● Task instructions: Reproduce verbatim the records starting at their first line and ending at the line that contains "pyautogui.click(x=532, y=188)", with both of those lines included.

··· Task input ···

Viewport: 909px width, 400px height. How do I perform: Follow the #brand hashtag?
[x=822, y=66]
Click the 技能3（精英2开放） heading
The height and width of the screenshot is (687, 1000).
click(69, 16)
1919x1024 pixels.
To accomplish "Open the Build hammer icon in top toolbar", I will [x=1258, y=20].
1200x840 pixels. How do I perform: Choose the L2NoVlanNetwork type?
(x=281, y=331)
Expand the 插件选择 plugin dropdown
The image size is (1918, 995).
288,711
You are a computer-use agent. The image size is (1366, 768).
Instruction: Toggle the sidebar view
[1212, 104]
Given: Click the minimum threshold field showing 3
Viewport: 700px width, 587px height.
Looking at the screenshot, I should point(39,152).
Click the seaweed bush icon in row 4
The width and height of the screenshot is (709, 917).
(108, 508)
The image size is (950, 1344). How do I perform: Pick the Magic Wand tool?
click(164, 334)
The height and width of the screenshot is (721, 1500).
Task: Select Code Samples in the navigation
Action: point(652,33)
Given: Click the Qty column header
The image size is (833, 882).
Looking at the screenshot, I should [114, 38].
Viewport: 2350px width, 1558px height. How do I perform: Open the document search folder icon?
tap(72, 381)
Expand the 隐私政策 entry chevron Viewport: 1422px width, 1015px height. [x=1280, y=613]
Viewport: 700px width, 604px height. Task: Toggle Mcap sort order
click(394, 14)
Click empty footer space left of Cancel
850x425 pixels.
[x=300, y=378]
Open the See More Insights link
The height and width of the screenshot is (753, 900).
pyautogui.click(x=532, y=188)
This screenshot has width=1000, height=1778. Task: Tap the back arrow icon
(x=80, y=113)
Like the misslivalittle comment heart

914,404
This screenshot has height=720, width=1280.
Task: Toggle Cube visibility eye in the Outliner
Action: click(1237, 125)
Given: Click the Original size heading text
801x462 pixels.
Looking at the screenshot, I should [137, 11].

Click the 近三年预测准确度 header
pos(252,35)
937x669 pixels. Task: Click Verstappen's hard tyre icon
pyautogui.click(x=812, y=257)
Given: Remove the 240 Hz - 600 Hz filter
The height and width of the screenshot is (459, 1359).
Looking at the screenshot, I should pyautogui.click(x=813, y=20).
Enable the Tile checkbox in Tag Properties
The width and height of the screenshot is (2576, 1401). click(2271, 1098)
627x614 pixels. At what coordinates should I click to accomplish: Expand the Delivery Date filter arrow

···

● Answer for the task:
Viewport: 909px width, 400px height. How do I perform: Follow the #brand hashtag?
[x=822, y=66]
Click the 技能3（精英2开放） heading
The height and width of the screenshot is (687, 1000).
click(69, 16)
1919x1024 pixels.
To accomplish "Open the Build hammer icon in top toolbar", I will [x=1258, y=20].
1200x840 pixels. How do I perform: Choose the L2NoVlanNetwork type?
(x=281, y=331)
Expand the 插件选择 plugin dropdown
The image size is (1918, 995).
288,711
You are a computer-use agent. The image size is (1366, 768).
Instruction: Toggle the sidebar view
[1212, 104]
Given: Click the minimum threshold field showing 3
Viewport: 700px width, 587px height.
Looking at the screenshot, I should point(39,152).
Click the seaweed bush icon in row 4
The width and height of the screenshot is (709, 917).
(108, 508)
The image size is (950, 1344). How do I perform: Pick the Magic Wand tool?
click(164, 334)
The height and width of the screenshot is (721, 1500).
Task: Select Code Samples in the navigation
Action: point(652,33)
Given: Click the Qty column header
The image size is (833, 882).
Looking at the screenshot, I should [114, 38].
Viewport: 2350px width, 1558px height. How do I perform: Open the document search folder icon?
tap(72, 381)
Expand the 隐私政策 entry chevron Viewport: 1422px width, 1015px height. [x=1280, y=613]
Viewport: 700px width, 604px height. Task: Toggle Mcap sort order
click(394, 14)
Click empty footer space left of Cancel
850x425 pixels.
[x=300, y=378]
Open the See More Insights link
The height and width of the screenshot is (753, 900).
pyautogui.click(x=532, y=188)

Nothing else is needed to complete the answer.